[Excerpts from a dataset]
※ ※ ※
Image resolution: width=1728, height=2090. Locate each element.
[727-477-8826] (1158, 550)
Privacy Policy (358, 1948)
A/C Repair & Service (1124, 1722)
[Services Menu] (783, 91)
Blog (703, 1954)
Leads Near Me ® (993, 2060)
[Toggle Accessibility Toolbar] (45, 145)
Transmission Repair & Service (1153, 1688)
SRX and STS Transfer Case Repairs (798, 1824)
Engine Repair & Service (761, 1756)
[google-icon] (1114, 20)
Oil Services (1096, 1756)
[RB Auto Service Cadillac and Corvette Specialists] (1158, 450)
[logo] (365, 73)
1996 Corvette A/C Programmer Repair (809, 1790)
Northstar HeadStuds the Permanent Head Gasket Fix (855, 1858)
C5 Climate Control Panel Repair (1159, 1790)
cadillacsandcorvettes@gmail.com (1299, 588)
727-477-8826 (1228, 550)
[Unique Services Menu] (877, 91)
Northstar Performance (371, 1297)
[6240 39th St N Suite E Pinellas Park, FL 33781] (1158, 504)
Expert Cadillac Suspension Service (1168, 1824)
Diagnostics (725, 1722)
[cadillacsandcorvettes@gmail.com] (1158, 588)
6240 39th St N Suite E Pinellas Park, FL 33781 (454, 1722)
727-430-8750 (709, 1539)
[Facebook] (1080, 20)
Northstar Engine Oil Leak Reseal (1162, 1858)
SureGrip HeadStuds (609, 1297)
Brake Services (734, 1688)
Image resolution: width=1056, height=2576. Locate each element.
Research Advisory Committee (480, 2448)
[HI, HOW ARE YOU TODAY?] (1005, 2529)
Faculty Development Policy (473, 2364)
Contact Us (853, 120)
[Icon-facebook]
※ ※ ※
# Problem description
Copy the stretch of the records above that runs from the line with "Privacy Policy (358, 1948)" through the line with "[google-icon] (1114, 20)". Both end lines belong in the copy, and nothing else does.

# Task solution
Privacy Policy (358, 1948)
A/C Repair & Service (1124, 1722)
[Services Menu] (783, 91)
Blog (703, 1954)
Leads Near Me ® (993, 2060)
[Toggle Accessibility Toolbar] (45, 145)
Transmission Repair & Service (1153, 1688)
SRX and STS Transfer Case Repairs (798, 1824)
Engine Repair & Service (761, 1756)
[google-icon] (1114, 20)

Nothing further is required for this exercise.